Methods:The potential of the FVIII locus to express new miRNAs was studied via reliable bioinformatics databases, such as SSCprofiler, RNAfold, miREval, miR-Find, FOMmiR, UCSC genome browser, and miRBase.
Results:Data analysis from previously mentioned databases offered two stem-loop structures predicted to express novel miRNAs.
Conclusions:The presented stem-loop structures can be used as powerful non-invasive biomarkers in early diagnosis of the disease and regulation of the factor VIII gene after subsequent experimental verification.
Amongst the existing X-linked bleeding disorders, hemophilia A, with its recessive nature, is known as one of the most common ones. With the scientifically agreed-upon frequency of one in 5000 male births, the cause of this disorder is proved to be a sort of defect of the plasma protein involved in hemostasis called FVIII (1). Based on the natural function of FVIII, hemophilia A is subcategorized into three various levels of mild (> 5% - < 40%), moderate (1% - 5%) and severe (< 1%) (2), with the prevalence of 40%, 10%, and 50%, respectively (3). As an essentially functional plasma protein for the coagulation system of the human blood, FVIII is transformed into an inactive form via establishing a connection with the von Willebrand factor during the clotting process. When the body receives an injury, coagulation factor VIII activates and separates from the von Willebrand factor. The next step of the procedure of responding to injury is the interaction of factor VIII with another coagulation factor, factor IX. When these two factors interact with one another, a sequence of resultant chemical reactions leads to the coagulation of the blood (4).
With its exact location in the proximal segment of chromosome Xq28, the human FVIII (F8) gene has the function of encoding the coagulation factor VIII. Approximately, the length of this gene is 186 kb, including 26 exons, which leads to the production of two transcripts, each of which is spliced alternatively.
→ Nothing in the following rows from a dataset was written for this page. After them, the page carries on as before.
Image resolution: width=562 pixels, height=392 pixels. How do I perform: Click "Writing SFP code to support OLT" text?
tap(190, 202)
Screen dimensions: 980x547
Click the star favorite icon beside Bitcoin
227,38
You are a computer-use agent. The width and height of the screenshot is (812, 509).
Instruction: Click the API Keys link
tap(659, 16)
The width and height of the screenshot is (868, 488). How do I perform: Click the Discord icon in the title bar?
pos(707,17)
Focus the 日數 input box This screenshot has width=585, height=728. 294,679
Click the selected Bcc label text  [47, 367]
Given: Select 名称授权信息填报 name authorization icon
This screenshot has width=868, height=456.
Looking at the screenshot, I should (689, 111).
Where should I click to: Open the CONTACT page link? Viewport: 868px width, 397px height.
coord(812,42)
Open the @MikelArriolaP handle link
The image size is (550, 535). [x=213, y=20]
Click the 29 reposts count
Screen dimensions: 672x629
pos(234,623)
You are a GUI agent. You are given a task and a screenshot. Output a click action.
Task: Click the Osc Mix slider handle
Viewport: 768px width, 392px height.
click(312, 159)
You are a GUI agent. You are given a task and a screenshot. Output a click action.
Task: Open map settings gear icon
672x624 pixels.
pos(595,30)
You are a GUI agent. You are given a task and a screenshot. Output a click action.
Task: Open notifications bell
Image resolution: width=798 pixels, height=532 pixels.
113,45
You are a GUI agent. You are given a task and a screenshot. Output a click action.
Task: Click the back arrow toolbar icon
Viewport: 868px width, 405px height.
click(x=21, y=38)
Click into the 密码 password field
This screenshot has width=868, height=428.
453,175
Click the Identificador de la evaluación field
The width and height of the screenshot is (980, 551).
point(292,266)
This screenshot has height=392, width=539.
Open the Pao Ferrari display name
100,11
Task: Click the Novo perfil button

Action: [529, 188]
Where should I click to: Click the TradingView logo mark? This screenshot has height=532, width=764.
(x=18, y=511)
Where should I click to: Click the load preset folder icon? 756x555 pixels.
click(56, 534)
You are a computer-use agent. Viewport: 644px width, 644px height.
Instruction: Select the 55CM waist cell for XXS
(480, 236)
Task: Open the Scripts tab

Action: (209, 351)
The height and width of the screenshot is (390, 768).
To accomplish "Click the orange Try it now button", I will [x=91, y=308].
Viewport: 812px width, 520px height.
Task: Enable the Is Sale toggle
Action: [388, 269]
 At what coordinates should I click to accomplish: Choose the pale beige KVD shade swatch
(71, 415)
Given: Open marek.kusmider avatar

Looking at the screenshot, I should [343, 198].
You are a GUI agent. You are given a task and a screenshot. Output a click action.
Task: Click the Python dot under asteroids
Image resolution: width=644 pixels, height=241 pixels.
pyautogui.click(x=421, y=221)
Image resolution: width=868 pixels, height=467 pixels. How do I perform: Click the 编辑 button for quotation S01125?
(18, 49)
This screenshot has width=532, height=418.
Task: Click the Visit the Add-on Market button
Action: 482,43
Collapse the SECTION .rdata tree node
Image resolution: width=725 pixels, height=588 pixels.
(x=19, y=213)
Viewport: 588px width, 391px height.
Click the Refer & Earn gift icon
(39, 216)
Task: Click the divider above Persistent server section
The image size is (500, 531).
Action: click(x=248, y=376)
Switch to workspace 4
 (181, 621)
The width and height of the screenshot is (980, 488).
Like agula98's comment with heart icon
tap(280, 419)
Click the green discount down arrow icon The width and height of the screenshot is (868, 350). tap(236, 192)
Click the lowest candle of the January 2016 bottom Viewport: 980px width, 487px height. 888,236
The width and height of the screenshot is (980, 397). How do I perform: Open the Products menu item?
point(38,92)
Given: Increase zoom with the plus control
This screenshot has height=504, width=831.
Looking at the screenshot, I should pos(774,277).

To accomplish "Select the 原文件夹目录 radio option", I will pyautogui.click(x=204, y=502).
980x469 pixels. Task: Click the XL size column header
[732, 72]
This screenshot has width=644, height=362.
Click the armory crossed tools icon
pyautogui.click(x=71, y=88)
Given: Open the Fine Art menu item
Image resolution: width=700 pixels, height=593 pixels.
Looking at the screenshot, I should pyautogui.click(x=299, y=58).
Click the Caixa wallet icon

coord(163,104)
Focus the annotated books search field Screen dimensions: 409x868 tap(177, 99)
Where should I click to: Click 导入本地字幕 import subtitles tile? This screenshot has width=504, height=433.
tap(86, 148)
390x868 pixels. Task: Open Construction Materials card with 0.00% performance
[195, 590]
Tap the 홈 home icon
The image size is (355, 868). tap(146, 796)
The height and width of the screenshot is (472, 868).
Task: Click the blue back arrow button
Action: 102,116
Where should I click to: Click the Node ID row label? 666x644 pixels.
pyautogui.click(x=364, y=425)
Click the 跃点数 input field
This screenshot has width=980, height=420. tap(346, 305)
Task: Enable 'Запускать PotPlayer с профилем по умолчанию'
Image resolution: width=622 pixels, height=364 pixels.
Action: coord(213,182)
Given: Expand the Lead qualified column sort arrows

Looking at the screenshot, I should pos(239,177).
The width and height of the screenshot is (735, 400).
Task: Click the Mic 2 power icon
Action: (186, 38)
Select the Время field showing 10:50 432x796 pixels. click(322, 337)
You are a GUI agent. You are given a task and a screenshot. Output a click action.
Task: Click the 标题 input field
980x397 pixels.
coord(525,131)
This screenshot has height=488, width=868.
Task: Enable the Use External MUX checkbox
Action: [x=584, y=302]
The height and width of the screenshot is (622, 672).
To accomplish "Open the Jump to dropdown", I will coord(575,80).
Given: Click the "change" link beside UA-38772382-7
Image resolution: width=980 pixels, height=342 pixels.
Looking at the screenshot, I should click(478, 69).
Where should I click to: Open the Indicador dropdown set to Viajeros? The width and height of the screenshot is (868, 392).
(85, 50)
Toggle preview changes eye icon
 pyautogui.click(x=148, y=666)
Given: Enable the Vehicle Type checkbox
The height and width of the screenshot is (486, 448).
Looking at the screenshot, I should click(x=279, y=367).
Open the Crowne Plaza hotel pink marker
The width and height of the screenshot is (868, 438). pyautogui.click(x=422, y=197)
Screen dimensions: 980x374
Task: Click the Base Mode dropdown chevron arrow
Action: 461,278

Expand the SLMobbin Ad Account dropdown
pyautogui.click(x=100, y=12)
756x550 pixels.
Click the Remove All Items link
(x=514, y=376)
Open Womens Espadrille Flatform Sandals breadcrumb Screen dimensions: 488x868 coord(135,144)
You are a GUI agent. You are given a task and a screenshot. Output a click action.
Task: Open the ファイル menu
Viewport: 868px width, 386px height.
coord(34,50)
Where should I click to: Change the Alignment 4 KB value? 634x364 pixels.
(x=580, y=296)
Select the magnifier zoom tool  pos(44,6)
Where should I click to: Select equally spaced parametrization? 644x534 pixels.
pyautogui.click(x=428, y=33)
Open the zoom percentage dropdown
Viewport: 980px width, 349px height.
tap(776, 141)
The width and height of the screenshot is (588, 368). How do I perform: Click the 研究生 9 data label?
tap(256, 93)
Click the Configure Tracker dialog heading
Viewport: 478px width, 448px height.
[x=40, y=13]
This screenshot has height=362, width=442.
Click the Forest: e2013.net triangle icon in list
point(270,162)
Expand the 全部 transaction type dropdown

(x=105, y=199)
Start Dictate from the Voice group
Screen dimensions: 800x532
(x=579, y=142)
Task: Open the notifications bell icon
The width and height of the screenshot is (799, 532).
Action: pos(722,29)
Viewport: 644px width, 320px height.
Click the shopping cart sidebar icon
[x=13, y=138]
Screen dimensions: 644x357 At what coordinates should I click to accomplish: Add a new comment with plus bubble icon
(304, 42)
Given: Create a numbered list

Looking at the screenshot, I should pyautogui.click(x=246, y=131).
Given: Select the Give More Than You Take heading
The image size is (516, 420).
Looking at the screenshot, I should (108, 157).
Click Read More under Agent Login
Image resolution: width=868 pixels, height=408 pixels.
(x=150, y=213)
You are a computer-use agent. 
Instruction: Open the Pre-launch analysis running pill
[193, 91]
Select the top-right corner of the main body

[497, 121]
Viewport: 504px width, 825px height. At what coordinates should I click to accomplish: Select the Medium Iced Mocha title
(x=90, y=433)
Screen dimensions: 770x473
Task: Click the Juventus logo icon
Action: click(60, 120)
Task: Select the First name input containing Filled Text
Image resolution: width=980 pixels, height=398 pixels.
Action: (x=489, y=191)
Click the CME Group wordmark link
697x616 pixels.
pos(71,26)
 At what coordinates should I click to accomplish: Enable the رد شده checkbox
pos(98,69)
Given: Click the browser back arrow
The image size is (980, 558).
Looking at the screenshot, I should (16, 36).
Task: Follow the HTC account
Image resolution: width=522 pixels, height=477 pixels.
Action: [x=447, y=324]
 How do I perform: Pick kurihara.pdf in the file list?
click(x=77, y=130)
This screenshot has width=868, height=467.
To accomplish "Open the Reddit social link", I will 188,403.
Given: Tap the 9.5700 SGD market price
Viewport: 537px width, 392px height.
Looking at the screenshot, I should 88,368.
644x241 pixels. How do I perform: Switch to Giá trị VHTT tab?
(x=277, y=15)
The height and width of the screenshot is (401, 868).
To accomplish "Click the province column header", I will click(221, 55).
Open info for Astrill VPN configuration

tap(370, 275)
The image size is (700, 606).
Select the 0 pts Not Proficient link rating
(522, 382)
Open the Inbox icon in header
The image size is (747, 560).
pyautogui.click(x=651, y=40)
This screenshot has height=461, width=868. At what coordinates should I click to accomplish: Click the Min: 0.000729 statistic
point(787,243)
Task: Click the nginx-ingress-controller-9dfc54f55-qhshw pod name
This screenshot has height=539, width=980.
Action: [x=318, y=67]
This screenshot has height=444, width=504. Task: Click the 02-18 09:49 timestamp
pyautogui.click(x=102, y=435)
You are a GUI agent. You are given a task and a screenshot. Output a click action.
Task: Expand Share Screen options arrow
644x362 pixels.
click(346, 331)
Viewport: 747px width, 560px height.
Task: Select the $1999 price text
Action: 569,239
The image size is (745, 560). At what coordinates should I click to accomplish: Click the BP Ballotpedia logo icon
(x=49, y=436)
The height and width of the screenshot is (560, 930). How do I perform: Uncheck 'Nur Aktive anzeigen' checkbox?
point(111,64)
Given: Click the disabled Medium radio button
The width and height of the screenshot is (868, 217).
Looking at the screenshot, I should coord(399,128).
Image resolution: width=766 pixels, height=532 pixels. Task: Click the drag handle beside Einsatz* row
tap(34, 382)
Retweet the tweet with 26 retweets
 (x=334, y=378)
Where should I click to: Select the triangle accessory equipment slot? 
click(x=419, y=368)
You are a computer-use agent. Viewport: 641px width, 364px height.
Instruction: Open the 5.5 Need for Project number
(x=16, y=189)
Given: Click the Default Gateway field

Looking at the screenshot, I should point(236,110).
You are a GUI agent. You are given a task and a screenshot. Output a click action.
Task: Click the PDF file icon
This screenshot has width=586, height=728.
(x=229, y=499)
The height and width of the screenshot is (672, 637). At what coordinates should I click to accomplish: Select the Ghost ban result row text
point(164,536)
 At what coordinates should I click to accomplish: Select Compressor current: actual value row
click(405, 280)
A respectively large glycoprotein, known as isoform a, is encoded by the transcript variant 1; correspondingly, a putative small protein, isoform b, is encoded by the transcript variant 2 (5). More than thousand different mutations are reported in the F8 gene, including over 120 main deletions (< 50 bp); inversion in intron 1, which is accountable for 1% - 4% of patients with severe forms of hemophilia A; inversion in intron 22, which is accountable for nearly half of patients with severe forms of hemophilia A; and small substitutes and deletions of unspecified nature (6). More than 1000 mutations are archived thus far in the Hemophilia World Databank, also known as HAMSTeRs (7).
The microRNAs (miRNAs) are short non-coding RNAs with 18 - 25 nucleotides in length. Their predominant function is to work as the regulator of post-transcriptional gene expression.
Firstly, miRNAs are transcribed into the form of elongated primary transcripts, namely pri-miRNA. Next, being processed by the Drosha enzyme and then the precursor miRNA (pre-miRNA), it is moved to the cytoplasm. In the cytoplasm, it undergoes further processing by the Dicer enzyme. Eventually, the mature miRNA is integrated into an RNA-induced silencing complex (RISC), attached to the 3’ untranslated region (UTR) of the target messenger RNAs (mRNAs), specifically to mediate translational repression (8).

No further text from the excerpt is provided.